For example if I was a Torb or a Sym one trick, or if I played only Mercy and wanted to branch into dps… these are situations where you have far less incentive to opt into public profiles. If you’re a DPS main who’s just going to auto-lock dps every game than you don’t really have incentive to hide a long history of playing dps because it probably is helpful if joining a LFG or whatever.

Idk why you’d focus the whole post on stuff like standard deviations of sample statistics. If you want to show the post profile change stats are representing a similar population as before the profile changes just compare pick and win rates in the two week period before and after. If the only significant changes can easily be explained by some balance changes (or if there are no significant changes) you’re good to go. Otherwise there’s argument that it has degraded the quality of previous info.

I’m not particularly invested - just surprised that you would focus on sample size of games in a game as popular as OW.

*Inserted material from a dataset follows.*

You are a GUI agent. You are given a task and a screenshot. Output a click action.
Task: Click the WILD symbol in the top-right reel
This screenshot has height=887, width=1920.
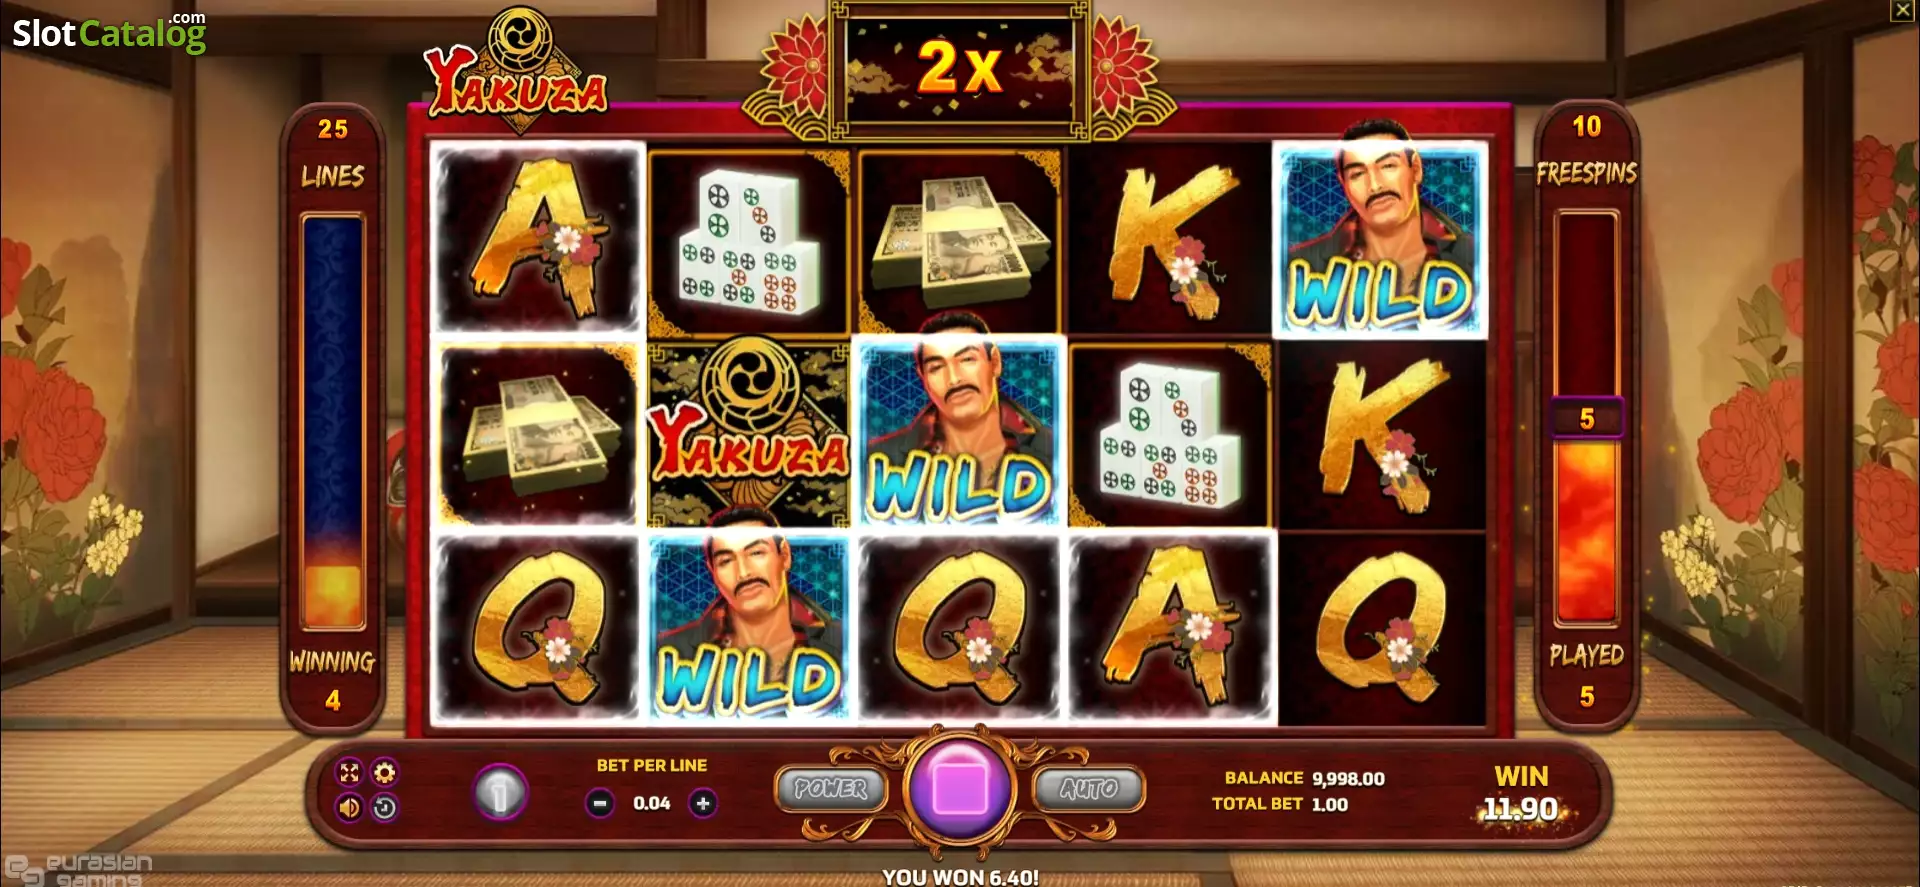pyautogui.click(x=1380, y=240)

Developmental Psych major here taking stats and stats and exper design, good read OP

The Overbuff data set is opt in, and that does create a self selected population. There’s no getting around that. Unfortunately, that’s all the data we have to work with. While the self selection might influence many things in the data set, I think there’s good reason to doubt that it’s in any way strongly correlated to skill at playing any one given hero.

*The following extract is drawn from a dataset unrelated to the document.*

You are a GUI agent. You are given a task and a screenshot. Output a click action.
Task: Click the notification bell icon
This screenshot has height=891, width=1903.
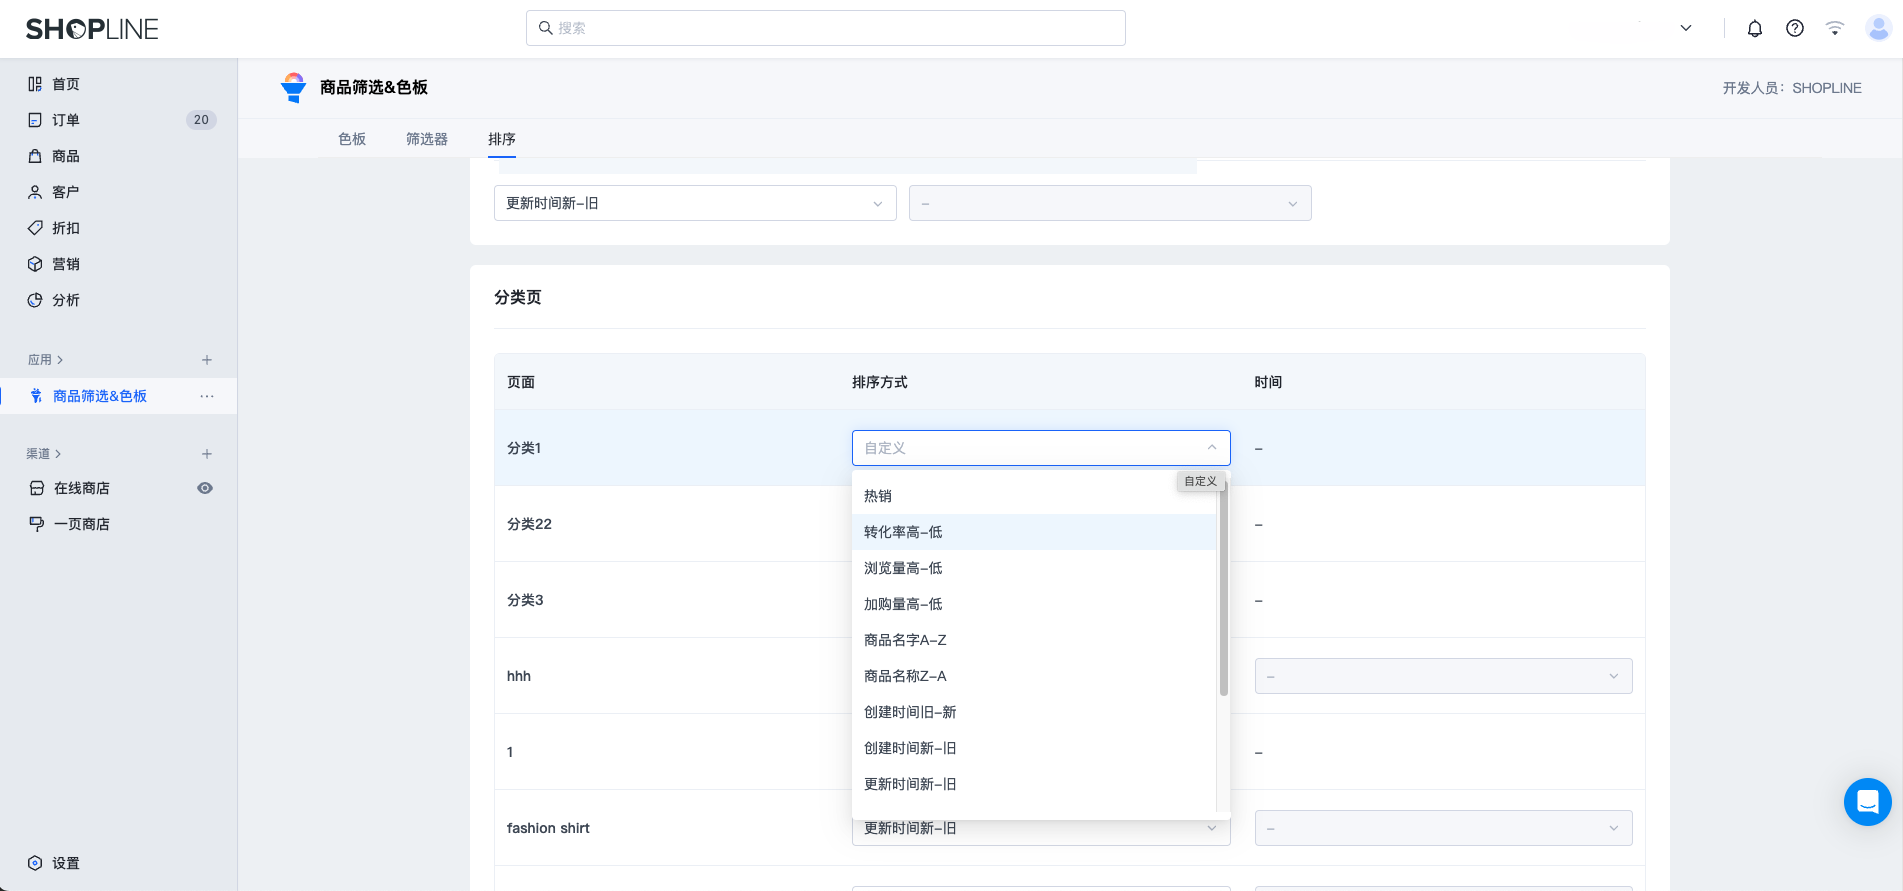coord(1754,28)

Regarding private profiles - I actually did the comparison you described (or at least some version of it. I wanted to be careful to avoid issues with early adapters, so I took two week periods that were themselves two weeks away on either side from the introduction of private profiles.) There was no influence of private profiles on win rates. Perhaps I should have elaborated on this further in the post, but it was getting long and my time was short.

I had several reasons to focus on the sample sizes and the standard deviations. The first was that I was curious what the order of magnitude of the sample size was.

The second was to address several claims I saw floating around in the forums, about how partial samples of a data set could not be used to make deductions about the data set at large and about how the percentage of private vs. public profiles rendered Overbuff unreliable. These are claims that I felt needed a somewhat more nuanced explanation.

The third and central reason was that I wanted some quantitative information. If you use these statistics, how much confidence should you have in them? It wasn’t enough for me to convince people that private profiles don’t matter much. I wanted them to understand what level of resolution they need to use when they look at, say, gm Mercy stats. I found that people on both sides of the question were making claims based off daily data in these high ranks, and I wanted to dissuade them from it.

I certainly don’t claim that there’s no room for further statistical arguments here, but I think that the post adds something valuable to the discussion.

Fair enough I think it adds something to the forums as well.
I didn’t think private vs public would necessarily correlate with win rate. I expected if any change occurred it would be more correlated with pick rate. If you didn’t see any changes in that in niche and unpopular picks than I think it’s fair to say we’re looking at a similar population as before the private profile implementation. The reason is people are bugged or told to play particular heroes more based on who they play than their actual particular stats.

Yeah, that’s certainly a cause for concern when thinking about private profiles but it doesn’t seem to be significant enough in Overbuff itself to affect the averages. At least not the win rate averages. The Mercy pick rates were rising during that time, so they obviously didn’t remain constant, but the increase was at approximately the same speed.